** Input records follows **

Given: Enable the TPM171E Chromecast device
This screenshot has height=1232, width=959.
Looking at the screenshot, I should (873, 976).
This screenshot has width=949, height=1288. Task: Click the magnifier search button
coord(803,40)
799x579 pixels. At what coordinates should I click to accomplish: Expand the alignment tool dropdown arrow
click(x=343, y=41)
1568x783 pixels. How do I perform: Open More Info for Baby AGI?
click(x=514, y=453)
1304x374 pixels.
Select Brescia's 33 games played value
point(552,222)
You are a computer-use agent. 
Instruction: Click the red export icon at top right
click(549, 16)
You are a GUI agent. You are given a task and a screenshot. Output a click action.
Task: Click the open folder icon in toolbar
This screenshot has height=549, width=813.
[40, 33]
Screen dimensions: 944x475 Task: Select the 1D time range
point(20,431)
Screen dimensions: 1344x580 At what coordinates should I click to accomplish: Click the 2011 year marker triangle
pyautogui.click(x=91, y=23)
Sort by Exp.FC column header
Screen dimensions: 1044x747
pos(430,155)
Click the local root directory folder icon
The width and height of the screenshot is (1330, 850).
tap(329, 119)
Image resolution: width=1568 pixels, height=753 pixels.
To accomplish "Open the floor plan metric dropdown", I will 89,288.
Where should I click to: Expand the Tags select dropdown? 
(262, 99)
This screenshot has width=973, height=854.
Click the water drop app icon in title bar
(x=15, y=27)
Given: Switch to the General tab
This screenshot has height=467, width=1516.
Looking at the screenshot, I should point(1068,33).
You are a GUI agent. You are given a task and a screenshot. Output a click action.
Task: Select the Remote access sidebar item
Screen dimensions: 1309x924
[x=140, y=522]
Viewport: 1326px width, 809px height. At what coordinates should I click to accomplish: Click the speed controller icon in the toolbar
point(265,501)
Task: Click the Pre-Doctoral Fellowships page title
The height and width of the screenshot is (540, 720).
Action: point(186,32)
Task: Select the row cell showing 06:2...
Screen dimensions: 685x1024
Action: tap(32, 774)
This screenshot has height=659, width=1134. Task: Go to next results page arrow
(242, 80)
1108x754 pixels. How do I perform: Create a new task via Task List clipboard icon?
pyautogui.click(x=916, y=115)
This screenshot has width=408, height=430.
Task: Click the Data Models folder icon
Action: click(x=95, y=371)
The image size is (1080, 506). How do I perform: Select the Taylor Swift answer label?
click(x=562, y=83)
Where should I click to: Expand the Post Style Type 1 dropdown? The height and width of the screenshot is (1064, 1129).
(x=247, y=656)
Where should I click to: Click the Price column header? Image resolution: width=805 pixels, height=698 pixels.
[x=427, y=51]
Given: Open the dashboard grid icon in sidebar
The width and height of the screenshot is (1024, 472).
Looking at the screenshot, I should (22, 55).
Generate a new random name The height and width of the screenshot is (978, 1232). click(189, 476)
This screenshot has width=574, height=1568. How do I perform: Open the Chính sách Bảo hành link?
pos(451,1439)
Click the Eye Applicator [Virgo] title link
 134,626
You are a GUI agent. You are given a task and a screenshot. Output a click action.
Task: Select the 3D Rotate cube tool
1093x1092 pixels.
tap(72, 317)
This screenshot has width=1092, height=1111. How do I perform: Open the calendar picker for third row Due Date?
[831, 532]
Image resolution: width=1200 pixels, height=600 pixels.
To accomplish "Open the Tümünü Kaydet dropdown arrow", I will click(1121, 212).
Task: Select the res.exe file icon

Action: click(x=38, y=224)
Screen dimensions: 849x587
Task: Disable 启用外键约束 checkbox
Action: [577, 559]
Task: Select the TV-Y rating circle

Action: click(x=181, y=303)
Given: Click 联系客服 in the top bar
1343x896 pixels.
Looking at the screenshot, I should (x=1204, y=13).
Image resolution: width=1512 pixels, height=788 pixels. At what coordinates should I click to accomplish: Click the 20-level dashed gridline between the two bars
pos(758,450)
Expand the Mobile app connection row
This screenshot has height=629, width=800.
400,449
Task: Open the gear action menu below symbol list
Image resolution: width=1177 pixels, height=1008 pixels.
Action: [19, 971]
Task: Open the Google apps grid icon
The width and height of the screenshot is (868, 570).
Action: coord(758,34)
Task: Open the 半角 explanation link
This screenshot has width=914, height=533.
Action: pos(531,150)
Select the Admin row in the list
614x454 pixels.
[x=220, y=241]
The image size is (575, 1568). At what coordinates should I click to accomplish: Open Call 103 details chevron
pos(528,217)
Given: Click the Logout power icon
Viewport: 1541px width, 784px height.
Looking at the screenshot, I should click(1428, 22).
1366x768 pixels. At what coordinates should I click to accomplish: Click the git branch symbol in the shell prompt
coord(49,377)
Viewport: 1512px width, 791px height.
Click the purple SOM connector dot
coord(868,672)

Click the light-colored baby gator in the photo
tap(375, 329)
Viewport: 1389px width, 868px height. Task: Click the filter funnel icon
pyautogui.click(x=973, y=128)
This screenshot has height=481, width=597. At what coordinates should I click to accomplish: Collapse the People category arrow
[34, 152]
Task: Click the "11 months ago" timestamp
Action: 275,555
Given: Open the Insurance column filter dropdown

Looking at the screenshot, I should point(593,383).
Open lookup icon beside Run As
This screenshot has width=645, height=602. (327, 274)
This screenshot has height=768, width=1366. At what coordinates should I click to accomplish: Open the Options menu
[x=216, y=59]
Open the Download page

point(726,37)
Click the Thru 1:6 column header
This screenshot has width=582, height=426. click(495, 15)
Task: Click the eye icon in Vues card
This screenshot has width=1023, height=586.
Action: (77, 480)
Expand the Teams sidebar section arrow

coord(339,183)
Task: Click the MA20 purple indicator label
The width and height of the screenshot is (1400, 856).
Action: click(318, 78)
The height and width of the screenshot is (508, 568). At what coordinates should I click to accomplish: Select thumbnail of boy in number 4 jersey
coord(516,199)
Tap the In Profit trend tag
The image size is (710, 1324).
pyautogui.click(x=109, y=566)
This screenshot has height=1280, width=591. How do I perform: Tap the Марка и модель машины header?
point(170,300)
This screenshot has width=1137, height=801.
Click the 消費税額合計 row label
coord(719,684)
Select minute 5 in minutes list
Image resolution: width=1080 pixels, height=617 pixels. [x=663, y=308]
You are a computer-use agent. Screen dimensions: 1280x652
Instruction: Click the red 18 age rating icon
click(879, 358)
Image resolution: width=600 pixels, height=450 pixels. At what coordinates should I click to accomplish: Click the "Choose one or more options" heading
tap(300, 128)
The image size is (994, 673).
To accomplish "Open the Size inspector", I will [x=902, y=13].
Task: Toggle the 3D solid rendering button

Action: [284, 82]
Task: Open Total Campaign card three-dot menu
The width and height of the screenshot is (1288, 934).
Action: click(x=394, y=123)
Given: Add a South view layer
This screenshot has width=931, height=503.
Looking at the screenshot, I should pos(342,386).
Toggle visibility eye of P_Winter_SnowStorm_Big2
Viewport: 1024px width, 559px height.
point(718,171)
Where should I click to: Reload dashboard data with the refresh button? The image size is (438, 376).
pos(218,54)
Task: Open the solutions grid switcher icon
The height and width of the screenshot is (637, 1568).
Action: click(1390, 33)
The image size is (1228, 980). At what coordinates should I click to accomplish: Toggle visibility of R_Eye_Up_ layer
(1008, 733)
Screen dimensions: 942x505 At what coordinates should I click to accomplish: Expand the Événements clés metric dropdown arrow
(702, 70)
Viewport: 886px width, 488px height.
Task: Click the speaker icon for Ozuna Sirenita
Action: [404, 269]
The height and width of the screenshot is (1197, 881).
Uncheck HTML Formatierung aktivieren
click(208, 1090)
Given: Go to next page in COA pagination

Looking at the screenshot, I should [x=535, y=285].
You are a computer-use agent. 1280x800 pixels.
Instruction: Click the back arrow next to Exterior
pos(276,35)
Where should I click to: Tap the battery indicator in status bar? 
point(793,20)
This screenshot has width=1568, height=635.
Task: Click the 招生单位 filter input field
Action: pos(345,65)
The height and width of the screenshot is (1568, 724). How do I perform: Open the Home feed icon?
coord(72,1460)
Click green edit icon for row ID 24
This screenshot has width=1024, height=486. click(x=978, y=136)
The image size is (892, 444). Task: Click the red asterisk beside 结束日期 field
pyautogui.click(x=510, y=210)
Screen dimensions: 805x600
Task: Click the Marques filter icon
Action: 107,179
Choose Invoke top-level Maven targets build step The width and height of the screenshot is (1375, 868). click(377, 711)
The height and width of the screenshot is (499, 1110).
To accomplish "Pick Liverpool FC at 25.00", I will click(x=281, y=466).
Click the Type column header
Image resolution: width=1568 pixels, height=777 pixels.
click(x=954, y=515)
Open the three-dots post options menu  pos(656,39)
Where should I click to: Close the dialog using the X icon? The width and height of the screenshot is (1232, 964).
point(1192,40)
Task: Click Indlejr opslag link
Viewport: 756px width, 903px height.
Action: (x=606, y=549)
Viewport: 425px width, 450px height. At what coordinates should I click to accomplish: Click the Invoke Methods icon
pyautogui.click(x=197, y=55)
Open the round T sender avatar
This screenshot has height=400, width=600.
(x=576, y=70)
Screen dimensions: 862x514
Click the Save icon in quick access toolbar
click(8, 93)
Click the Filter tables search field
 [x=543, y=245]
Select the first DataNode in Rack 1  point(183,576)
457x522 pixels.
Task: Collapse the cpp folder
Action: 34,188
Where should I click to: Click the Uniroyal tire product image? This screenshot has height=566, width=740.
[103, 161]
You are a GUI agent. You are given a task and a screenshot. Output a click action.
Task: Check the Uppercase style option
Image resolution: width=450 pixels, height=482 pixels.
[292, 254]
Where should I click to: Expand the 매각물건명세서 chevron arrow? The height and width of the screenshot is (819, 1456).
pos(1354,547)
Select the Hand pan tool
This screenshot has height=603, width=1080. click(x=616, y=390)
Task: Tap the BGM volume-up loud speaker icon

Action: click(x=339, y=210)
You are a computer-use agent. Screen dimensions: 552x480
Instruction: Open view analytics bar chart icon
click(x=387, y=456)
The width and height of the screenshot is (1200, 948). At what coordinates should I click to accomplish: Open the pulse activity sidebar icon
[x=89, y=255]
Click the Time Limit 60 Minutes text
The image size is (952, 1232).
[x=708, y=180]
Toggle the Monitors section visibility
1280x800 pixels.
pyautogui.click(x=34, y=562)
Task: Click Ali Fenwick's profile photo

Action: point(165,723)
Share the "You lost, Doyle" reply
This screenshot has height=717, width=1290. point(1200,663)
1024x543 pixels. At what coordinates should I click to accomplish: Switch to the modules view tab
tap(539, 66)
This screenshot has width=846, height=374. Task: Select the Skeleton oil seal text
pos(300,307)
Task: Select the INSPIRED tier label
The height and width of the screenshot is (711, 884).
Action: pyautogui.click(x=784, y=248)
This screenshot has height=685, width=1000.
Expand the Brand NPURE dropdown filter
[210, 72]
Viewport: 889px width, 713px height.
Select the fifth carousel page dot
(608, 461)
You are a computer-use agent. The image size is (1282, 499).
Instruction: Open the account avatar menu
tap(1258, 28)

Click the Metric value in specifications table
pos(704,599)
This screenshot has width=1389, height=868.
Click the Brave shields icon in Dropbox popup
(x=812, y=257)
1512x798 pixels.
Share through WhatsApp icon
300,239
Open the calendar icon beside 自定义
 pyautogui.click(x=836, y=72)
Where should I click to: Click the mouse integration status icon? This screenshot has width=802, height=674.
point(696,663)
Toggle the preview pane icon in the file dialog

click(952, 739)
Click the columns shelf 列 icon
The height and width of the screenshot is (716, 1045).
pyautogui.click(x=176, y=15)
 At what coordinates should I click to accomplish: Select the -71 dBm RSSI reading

** End of Input records **

* What needs to be done
Reproduce each line from the records that contains the word "computer".

* Answer area
You are a computer-use agent. 
You are a computer-use agent. Screen dimensions: 1280x652
You are a computer-use agent. 1280x800 pixels.
You are a computer-use agent. Screen dimensions: 552x480
You are a computer-use agent. The image size is (1282, 499).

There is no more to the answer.